** START OF Document segment **
Introduction¶

When we discuss the allocation of deep learning compute resources, the discussion tends to focus on GPUs as the most critical resource. But two additional resources are no less important:

CPUs. Mostly needed for preprocessing and postprocessing tasks during a deep learning training run.
Memory. Has a direct influence on the quantities of data a training run can process in batches.

GPU servers tend to come installed with a significant amount of memory and CPUs.

Requesting CPU & Memory¶

When submitting a Job, you can request a guaranteed amount of CPUs and memory by using the --cpu and --memory flags in the runai submit command. For example:

runai submit job1 -i ubuntu --gpu 2 --cpu 12 --memory 1G

The system guarantees that if the Job is scheduled, you will be able to receive this amount of CPU and memory.
** END OF Document segment **
Stated goal 1 >>
Please condense the paragraph in the CPU and memory allocation guide that starts with "When submitting a Job" into a shorter version that keeps its main facts.
Stated goal 2 >>
Carry on the CPU and memory allocation guide from its final sentence.
The data after this point comes from a separate source.
** START OF Collected data **
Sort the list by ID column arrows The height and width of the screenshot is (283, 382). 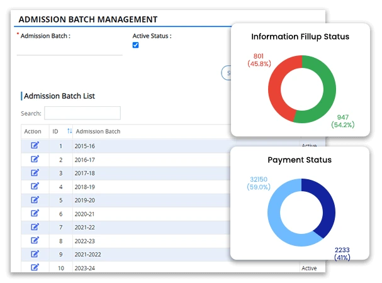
** END OF Collected data **
Written reply 1 >>
To guarantee CPUs and memory for a Job, add the --cpu and --memory flags to the runai submit command.

Written reply 2 >>
For further details on these flags see: runai submit

CPU over allocation¶

The number of CPUs your Job will receive is guaranteed to be the number defined using the --cpu flag. In practice, however, you may receive more CPUs than you have asked for:

If you are currently alone on a node, you will receive all the node CPUs until such time when another workload has joined.
However, when a second workload joins, each workload will receive a number of CPUs proportional to the number requested via the --cpu flag. For example, if the first workload asked for 1 CPU and the second for 3 CPUs, then on a node with 40 cpus, the workloads will receive 10 and 30 CPUs respectively. If the flag --cpu is not specified, it will be taken from the cluster default (see the section below)

Memory over allocation¶

The amount of Memory your Job will receive is guaranteed to be the number defined using the --memory flag. In practice, however, you may receive more memory than you have asked for. This is along the same lines as described with CPU over allocation above.

It is important to note, however, that if you have used this memory over-allocation, and new workloads have joined, your Job may receive an out-of-memory exception and terminate.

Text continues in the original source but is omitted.